Yvan’s use of “get” and “number of” seem good alternatives to the above.

wayland · July 12, 2020, 6:48am

Thanks guys. This was very helpful.

For a non-coder, the TEXTBETWEEN function in Numbers also works for this purpose.

CK11 · July 12, 2020, 12:48pm

The OP’s question was solved in the first two replies by Yvan, although Peavine and Shane each offered a refinement of their own. After that, I struggle to see where all of this was leading–or led to–and why there was such a degree of importance placed upon one possible, but very specific mutation of the original data. I admire the passion, and I think more people should have curiosity and a desire to experiment. But don’t become obsessional, which I think happens more easily when there’s no clear objective, and no established rules around which to understand the nature of the problem you’re wishing to devise and to solve.

One thing I was taught–which surprisingly turns out to apply to many areas in life outside of computing–was to begin by first asking myself why I wish to solve the particular problem in front of me. If I couldn’t articulate a reason, or justify claims I used to support my reasons, then either there’s no value in solving the problem, or I wasn’t looking at the problem in the most helpful way.

Having been a while since stopping by this site, I should say it was nice to see this thread with people genuinely excited about scripting and problem-solving, so keep doing it, but also know why you’re doing it.

Anyway, all of that has no bearing on my offering below. It’s just a slightly different method to tackle the original problem that I noticed hadn’t been put forward:

set T to "...<snip>..."
set L to T's paragraphs

repeat with x in L
	set x's contents to x's last word ¬
		as {number, «class utf8»}
end repeat

return L's numbers

--OR, if one prefers:
set my text item delimiters to linefeed

# return L's numbers as text
return paragraphs of (L's numbers as text)

The obviously failure case is where the numerical string forms part of a word with other non-numerical word characters, e.g. “foo (bar446)”. Currently, a line like this would be discarded, but there’s no indication this would be a likely or possible occurrence, and I already know how to solve for it, but if there’s no requirement to do so, KISS wins out.

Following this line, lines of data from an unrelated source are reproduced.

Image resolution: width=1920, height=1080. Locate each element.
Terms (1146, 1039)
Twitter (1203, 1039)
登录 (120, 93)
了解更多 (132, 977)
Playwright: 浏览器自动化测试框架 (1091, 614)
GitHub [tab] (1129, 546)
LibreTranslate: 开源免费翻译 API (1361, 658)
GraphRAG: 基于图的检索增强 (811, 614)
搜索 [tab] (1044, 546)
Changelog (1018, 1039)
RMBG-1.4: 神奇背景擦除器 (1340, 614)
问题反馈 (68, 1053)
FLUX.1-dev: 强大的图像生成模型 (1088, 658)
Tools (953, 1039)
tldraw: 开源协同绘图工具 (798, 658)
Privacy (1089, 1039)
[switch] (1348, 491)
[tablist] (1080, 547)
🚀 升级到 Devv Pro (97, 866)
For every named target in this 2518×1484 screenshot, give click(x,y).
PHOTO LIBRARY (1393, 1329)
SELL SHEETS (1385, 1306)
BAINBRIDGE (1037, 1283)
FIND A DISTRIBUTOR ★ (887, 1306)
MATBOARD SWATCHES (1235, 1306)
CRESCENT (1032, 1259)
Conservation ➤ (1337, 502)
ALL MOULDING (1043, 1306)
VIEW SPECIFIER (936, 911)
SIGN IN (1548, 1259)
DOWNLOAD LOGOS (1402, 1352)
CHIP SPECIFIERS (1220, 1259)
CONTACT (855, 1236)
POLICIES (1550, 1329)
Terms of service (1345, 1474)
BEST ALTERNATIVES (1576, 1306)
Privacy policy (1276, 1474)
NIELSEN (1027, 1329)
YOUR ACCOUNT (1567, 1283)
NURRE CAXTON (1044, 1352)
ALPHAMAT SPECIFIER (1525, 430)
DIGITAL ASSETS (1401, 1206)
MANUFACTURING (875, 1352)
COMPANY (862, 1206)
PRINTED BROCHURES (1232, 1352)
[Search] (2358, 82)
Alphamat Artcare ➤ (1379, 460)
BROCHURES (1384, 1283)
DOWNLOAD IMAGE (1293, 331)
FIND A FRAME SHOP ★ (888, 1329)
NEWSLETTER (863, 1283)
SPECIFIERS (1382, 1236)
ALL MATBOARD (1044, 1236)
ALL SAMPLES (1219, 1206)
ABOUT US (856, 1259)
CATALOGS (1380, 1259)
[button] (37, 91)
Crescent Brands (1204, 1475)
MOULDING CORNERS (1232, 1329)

Yvan_Koenig · July 12, 2020, 2:43pm

Hello CK

Just matter of curiosity, are you sure that ‘last word’ would return the wanted value in every language ?
I ask because I’m not sure that parenthesis are treated as word delimiters worldwide.

Yvan KOENIG running High Sierra 10.13.6 in French (VALLAURIS, France) dimanche 12 juillet 2020 16:42:53

CK11 · July 19, 2020, 4:38pm

No, but I didn’t imply any internationalisation. Generally speaking, it is never a priority for me. My only incentive to localise anything would be by specific request by the OP. But that isn’t to say I’m not interested in hearing how mileage varies when tested within a different locale. I think you highlight a very interesting point.